See llm_ocr/providers/openai.py for the complete list.

Gemini

Gemini.PRO_2_5
Gemini.FLASH_2_5 (default)

Additional models: PRO_2_0, FLASH_2_0.

See llm_ocr/providers/gemini.py for the complete list.

Configuration

Customize the OCR processing with OCRConfig:

from llm_ocr import LLMOCR, OpenAI, OCRConfig

config = OCRConfig(
    dpi=300,                    # Higher DPI for better quality
    max_pages=10,               # Limit number of pages to process
    llm_batch_size=2,           # Send 2 pages to LLM at once
    convert_to_grayscale=True,  # Convert images to grayscale
    max_retries=3,              # Retry failed requests
    retry_delay=1.0,            # Wait 1 second between retries
    include_page_markers=True,  # Add page markers in output
)

provider = OpenAI()
ocr = LLMOCR(provider, config=config)

Configuration Options

Option	Default	Description
`dpi`	200	DPI for PDF to image conversion (72-600)
`max_pages`	None	Maximum number of pages to process
`batch_size`	5	PDF to image conversion batch size
`llm_batch_size`	1	Number of pages to send to LLM at once
`thread_count`	4	Number of threads for PDF conversion
`convert_to_grayscale`	False	Convert images to grayscale
`optimize_png`	True	Optimize PNG compression
`use_cropbox`	True	Use PDF cropbox for conversion
`max_retries`	3	Maximum retry attempts for failed requests
`retry_delay`	1.0	Delay between retries in seconds
`include_page_markers`	False	Add page markers in markdown output

Advanced Usage

Custom Provider Parameters

Pass additional parameters to the LLM provider:

# OpenAI with custom parameters
provider = OpenAI(
    model=OpenAI.GPT_4O,
    max_tokens=4000,
    temperature=0.0,
)

# Gemini with custom parameters
provider = Gemini(
    model=Gemini.PRO_2_5,
    temperature=0.0,
)

Processing Multiple Documents

import asyncio
from pathlib import Path
from llm_ocr import LLMOCR, OpenAI

async def process_documents():
    provider = OpenAI()

    async with LLMOCR(provider) as ocr:
        pdf_files = Path("pdfs").glob("*.pdf")
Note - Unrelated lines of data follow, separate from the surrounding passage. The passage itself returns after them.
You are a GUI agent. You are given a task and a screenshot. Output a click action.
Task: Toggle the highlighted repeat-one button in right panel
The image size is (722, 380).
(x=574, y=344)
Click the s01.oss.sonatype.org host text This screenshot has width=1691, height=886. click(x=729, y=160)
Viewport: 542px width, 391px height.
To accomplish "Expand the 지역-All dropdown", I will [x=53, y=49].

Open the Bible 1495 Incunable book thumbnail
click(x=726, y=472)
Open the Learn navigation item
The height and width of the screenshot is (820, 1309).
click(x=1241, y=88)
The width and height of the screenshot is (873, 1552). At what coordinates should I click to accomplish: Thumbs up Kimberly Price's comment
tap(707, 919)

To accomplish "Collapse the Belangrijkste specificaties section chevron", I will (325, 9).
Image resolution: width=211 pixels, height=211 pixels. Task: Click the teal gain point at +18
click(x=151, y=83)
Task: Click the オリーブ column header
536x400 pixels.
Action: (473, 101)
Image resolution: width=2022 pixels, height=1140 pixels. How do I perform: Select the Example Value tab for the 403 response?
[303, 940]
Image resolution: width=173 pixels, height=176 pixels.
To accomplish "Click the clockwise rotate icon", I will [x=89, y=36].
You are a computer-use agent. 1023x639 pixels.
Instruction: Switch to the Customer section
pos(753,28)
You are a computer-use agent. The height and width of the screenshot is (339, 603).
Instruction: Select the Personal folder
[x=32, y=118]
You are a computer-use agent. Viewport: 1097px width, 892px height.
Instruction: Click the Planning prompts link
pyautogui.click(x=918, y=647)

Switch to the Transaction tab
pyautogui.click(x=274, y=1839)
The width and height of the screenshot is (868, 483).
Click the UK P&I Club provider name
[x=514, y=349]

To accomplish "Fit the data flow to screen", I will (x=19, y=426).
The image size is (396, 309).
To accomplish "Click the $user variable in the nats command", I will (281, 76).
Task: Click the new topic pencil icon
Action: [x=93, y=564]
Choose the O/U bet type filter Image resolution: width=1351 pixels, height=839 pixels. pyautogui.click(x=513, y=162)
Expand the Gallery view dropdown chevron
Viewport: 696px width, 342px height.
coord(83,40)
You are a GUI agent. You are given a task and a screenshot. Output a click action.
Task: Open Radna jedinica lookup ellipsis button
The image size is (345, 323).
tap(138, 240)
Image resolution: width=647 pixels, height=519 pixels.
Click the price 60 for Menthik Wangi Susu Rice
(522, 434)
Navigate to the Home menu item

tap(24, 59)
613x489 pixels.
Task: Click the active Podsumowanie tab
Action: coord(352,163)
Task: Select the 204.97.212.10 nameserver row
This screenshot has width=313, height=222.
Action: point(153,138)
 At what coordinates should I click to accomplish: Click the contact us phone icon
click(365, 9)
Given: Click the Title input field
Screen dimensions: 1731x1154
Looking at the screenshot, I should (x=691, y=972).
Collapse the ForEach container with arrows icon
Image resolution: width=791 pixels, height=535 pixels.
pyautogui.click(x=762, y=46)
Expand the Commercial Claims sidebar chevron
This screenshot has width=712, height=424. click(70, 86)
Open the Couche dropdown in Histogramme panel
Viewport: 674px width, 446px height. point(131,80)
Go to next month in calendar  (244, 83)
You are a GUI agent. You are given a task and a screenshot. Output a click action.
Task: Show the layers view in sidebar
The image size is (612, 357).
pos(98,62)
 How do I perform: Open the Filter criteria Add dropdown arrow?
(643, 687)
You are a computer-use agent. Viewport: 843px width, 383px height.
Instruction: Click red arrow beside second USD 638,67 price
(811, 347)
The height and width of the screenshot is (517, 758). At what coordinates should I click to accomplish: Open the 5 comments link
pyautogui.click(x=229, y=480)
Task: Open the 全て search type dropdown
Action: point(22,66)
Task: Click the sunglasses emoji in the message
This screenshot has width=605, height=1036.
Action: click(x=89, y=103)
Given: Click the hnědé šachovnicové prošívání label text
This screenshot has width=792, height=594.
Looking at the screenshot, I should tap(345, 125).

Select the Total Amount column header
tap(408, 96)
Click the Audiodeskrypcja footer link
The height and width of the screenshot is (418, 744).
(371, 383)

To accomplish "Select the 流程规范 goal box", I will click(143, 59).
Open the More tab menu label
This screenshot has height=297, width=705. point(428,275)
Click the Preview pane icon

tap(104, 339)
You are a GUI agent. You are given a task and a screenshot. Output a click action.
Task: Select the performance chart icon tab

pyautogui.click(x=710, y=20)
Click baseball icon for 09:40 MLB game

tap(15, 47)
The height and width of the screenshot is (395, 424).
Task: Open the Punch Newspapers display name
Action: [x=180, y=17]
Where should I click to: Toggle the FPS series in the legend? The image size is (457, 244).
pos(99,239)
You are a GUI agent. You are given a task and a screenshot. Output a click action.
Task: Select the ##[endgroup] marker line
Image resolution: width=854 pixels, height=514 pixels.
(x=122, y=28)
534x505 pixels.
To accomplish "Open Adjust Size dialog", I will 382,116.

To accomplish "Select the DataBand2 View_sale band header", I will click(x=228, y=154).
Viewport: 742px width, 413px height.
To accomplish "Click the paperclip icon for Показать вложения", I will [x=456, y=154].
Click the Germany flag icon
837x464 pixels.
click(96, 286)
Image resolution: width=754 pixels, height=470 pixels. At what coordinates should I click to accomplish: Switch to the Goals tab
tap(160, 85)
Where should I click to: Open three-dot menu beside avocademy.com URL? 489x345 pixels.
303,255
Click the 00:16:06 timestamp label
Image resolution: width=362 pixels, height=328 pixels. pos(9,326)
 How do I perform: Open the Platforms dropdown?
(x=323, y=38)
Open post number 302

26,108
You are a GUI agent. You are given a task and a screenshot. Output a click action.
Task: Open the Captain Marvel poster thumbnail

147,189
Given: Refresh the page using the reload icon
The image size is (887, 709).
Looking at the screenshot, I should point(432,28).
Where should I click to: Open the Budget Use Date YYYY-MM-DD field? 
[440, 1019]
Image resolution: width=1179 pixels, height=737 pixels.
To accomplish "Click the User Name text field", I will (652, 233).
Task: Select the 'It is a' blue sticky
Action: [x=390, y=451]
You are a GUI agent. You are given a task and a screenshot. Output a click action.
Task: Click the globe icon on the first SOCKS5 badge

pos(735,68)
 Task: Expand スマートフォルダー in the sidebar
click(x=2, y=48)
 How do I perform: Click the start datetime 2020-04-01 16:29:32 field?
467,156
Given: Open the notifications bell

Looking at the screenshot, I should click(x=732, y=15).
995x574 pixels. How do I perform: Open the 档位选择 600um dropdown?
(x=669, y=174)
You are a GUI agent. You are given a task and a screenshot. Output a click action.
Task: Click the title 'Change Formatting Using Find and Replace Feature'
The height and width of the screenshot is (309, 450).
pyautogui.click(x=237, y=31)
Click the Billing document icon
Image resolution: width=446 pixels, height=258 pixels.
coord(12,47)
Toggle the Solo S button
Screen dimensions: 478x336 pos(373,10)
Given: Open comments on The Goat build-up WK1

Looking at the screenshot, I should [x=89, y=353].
        for pdf_file in pdf_files:
            output_file = pdf_file.with_suffix(".md")
            await ocr.convert(pdf_file, output_path=output_file)
            print(f"Converted {pdf_file.name} -> {output_file.name}")

asyncio.run(process_documents())

Without Context Manager

If you prefer not to use the context manager:

import asyncio
from llm_ocr import LLMOCR, OpenAI

async def main():
    provider = OpenAI()
    ocr = LLMOCR(provider)

    try:
        markdown = await ocr.convert("document.pdf")
        print(markdown)
    finally:
        await ocr.aclose()  # Don't forget to close!

asyncio.run(main())

Environment Variables

Set API keys via environment variables:

# For OpenAI
export OPENAI_API_KEY="your-openai-api-key"

# For Gemini
export GEMINI_API_KEY="your-gemini-api-key"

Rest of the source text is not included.